Networking & Content Delivery

Tenant routing strategies for SaaS applications on AWS

A key challenge for SaaS providers is designing secure, scalable tenant routing mechanisms to identify tenants and route requests to appropriate resources. Effective tenant routing ensures isolation, scalability, and security. This post explores strategies for routing HTTP requests in multi-tenant SaaS environments on AWS, including considerations, best practices, and example scenarios.

For routing strategies at the transport layer, see Approaches to Transport Layer Tenant Routing for SaaS.

Overview of tenant routing in SaaS

Tenant routing depends on your SaaS architecture model. In the pool model, you share infrastructure resources among multiple tenants. In this case, routing is not necessary as there is only a single resource serving all tenants. On the other hand, the silo model dedicates infrastructure resources per tenant. In this case, effective tenant routing becomes essential for routing incoming requests to tenant-specific resources.

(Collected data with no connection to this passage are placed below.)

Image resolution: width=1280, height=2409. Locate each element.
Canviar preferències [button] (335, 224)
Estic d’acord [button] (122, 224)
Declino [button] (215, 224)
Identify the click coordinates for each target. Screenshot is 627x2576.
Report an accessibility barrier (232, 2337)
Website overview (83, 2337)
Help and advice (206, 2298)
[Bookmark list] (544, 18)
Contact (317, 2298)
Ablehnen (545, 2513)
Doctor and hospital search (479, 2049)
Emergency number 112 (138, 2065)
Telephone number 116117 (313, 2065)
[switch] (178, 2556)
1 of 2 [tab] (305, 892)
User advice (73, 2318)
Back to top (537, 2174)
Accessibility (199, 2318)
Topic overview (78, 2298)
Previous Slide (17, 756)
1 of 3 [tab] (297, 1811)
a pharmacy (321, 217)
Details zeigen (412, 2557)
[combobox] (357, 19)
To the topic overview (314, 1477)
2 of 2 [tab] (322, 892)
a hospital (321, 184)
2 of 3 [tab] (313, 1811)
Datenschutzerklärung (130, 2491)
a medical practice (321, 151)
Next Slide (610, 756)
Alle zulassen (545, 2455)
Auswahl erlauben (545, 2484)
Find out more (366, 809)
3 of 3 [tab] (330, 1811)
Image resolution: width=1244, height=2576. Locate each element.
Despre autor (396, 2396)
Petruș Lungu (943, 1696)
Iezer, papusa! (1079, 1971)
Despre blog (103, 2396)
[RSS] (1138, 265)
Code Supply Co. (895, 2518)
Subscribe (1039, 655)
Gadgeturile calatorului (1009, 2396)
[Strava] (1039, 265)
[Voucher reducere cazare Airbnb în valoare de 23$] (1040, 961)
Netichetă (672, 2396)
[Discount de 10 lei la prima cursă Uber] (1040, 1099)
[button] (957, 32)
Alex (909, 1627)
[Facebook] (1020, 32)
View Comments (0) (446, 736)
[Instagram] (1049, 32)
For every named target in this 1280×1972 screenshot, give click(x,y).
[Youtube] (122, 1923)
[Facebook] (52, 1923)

Tenant routing in Pool and Silo SaaS models

The bridge model combines silo and pool models. This mix can be applied across tenants based on your tiering strategy, or microservices in your architecture, possibly using multiple routing mechanisms as a result.

Tenant routing strategies

There are two broad categories of tenant routing strategies:

  • Domain-driven routing uses Domain Name System (DNS) to determine routing. SaaS providers can assign a subdomain or prefix per tenant to the domain name to serve the application.
  • Data-driven routing uses information within incoming HTTP requests to determine routing. SaaS providers can leverage various HTTP headers, request parameters, or cookies to drive the routing logic.

Domain-driven routing

With domain-driven routing, you assign each tenant with a unique hostname. A common approach is to use a subdomain per tenant (e.g. tenant1.example.com). A key advantage of domain-driven routing is simplicity. By leveraging inherent DNS infrastructure, you efficiently obtain tenant context and routing simply from the hostname. However, it may lack flexibility and customization for complex scenarios, especially as the application evolves over time

Considerations and best practices

Vanity domains – To offer branding benefits, SaaS providers often allow tenants to select a custom, personalized vanity subdomain. For faster tenant onboarding, you may initially generate unique random vanity domains, and then allow customization later.

Bring Your Own Domain (BYOD) – To offer additional branding benefits, SaaS providers can offer tenants the ability to use an apex domain. However, this is less common due to added complexity. With subdomains, the SaaS provider controls domain ownership and TLS certificates. In contrast, apex domains may require tenants to manage their own domain. Consider trade-offs across branding benefits and additional processes for domain delegation, verification, and TLS certificates.

For example, you can automate TLS certificate renewals using a service, such as AWS Certificate Manager (ACM). This involves an initial email or DNS verification to prove domain ownership, and you typically request this during tenant onboarding. However, automation may not always be possible. For example, enterprise customers may require manual processes to maintain strict control over their domain and TLS certificates.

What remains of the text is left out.